There was one challenge. I don’t speak or read French very well. I did have a semester back in middle school. I won’t say how many years ago that is. I also have studied some Spanish over the years and have a very rudimentary Spanish vocabulary, which helps to recognize French words. Still, armed with Google Translate and my limited French skills, I made my best go of reading the comic.

It turns out this actually was a pretty fun exercise. My French was good enough that I could tell when Google’s translation app gave me a wonky result, and I would need to dig deeper to figure out what someone said.

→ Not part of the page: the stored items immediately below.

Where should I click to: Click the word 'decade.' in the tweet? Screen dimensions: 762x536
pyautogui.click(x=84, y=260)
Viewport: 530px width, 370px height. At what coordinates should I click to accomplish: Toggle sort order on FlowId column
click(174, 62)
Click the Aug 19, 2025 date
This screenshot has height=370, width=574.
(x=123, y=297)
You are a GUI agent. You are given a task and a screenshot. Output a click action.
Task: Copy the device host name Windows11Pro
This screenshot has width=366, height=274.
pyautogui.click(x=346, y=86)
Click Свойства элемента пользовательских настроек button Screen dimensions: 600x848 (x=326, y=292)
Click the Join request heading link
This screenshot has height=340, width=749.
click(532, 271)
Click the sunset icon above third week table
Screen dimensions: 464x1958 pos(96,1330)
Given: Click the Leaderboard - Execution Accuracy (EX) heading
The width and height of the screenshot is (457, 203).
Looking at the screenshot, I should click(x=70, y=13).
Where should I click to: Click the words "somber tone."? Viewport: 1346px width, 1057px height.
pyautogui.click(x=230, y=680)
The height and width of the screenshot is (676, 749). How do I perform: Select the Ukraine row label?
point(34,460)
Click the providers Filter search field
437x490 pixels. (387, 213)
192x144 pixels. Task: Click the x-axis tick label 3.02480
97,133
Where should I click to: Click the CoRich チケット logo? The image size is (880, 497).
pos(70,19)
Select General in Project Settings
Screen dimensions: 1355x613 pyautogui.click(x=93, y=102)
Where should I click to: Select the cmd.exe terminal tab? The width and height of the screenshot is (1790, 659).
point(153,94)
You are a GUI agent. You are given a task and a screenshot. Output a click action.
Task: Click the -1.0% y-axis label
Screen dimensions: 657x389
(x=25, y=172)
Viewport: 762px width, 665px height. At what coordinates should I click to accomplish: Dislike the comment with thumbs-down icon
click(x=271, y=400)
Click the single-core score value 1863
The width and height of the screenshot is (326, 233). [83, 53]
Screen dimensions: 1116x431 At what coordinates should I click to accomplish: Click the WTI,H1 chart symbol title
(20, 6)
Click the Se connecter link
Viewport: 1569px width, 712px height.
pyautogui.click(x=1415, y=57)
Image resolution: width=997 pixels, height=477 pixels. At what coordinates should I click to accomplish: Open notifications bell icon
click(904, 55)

I also have no doubt I missed some idioms that would have been clearer to a native speaker. Still, the process of going through very carefully allowed me to appreciate Jacques Tardi’s fine artwork as well as much of his wordplay, much of it making me laugh as I worked through the translation.

In short, the story opens with police finding a drowned two-headed drowned man in a canal. They are soon attacked by a giant octopus. Meanwhile, Adèle Blanc-Sec has awoken to discover a world war was fought. She has nothing but an overcoat. Still, she returns to her apartment and finds its been kept up in her absence. She soon gets embroiled in a mystery involving the French army, circus performers, and the aforementioned giant octopus. As I understand, her adventures continue into the 1920s.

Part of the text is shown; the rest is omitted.